Im Kampf gegen die Schuldenkrise haben die Notenbanken der Euro-Zone nach Informationen aus geldpolitischen Kreisen mit dem Kauf von Staatsanleihen begonnen. Bei den Käufen konzentriere man sich auf die Länder mit den größten Schwierigkeiten, verlautete am Montag aus den Kreisen in Italien weiter.

Im Kampf gegen die Schuldenkrise haben die Notenbanken der Euro-Zone nach Informationen aus geldpolitischen Kreisen mit dem Kauf von Staatsanleihen begonnen. Bei den Käufen konzentriere man sich auf die Länder mit den größten Schwierigkeiten, verlautete am Montag aus den Kreisen in Italien weiter. Die Bundesbank wollte diese Meldung nicht kommentieren. Zugleich hieß es in Bankenkreisen, die Europäische Zentralbank (EZB) habe noch nicht damit begonnen, griechische Staatsanleihen aufzukaufen.
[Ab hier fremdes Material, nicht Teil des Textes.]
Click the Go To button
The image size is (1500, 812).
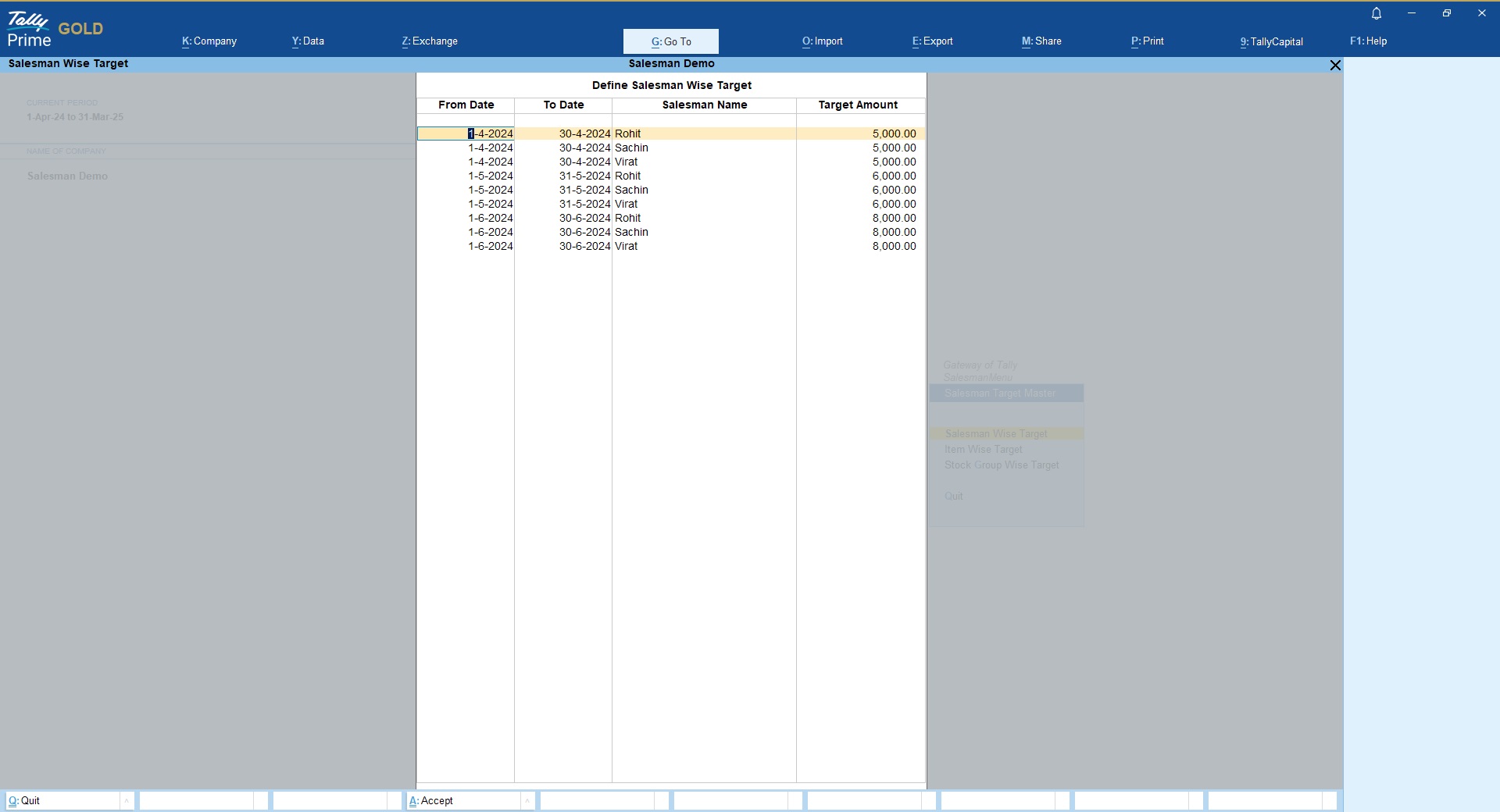pyautogui.click(x=671, y=41)
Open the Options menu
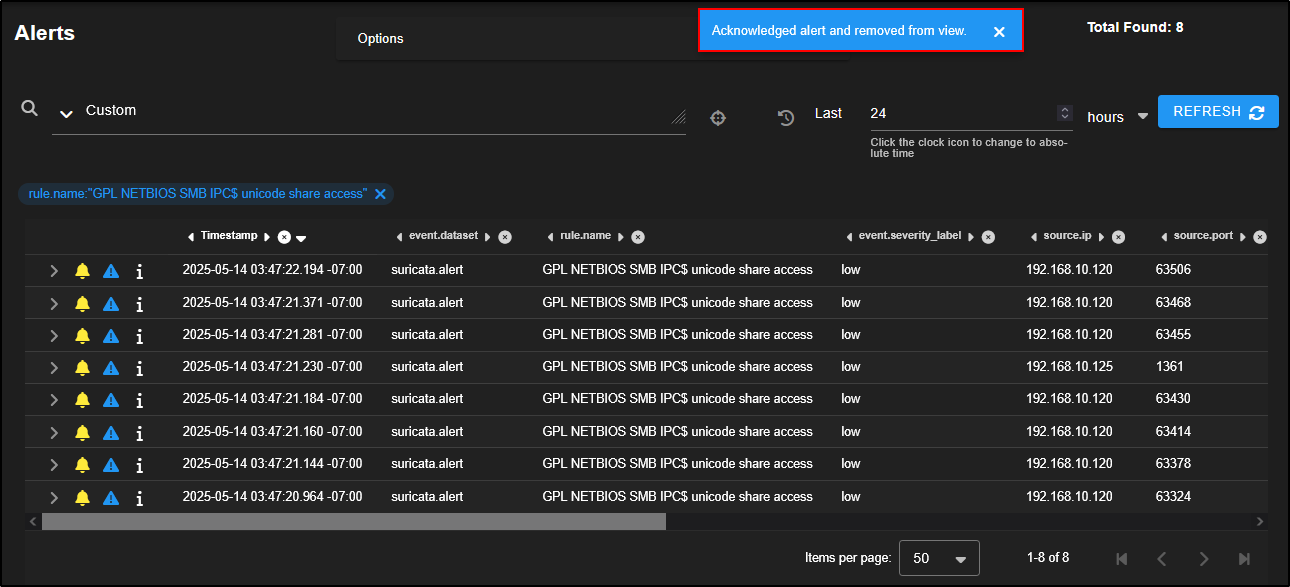 tap(381, 39)
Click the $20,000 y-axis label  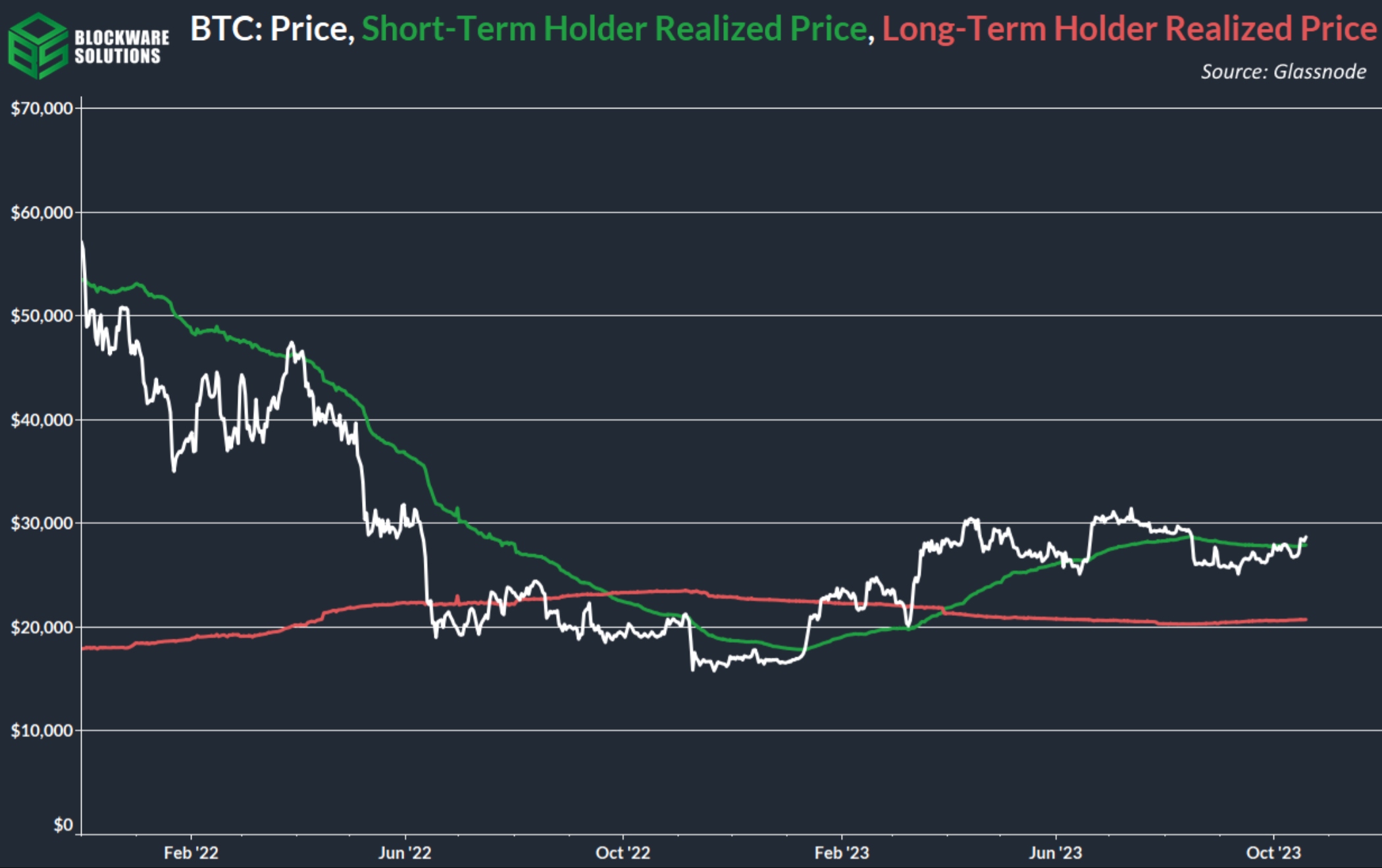coord(41,627)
Die EZB hatte in der Nacht nach Verabschiedung eines Rettungsschirms der Euro-Länder für in Bedrängnis geratene Mitgliedsstaaten mitgeteilt, dass sie am öffentlichen und privaten Anleihemarkt in großem Stil aktiv werde. Über den Umfang der Interventionen, zu denen noch umfangreiche Stützungsmaßnahmen für den Geldmarkt und das Bankensystem kommen, werde der EZB-Rat noch entscheiden, hieß es weiter. Zuletzt waren auch Portugal und Spanien im Sog der Schuldenkrise Griechenlands an den Märkten verstärkt unter Druck geraten.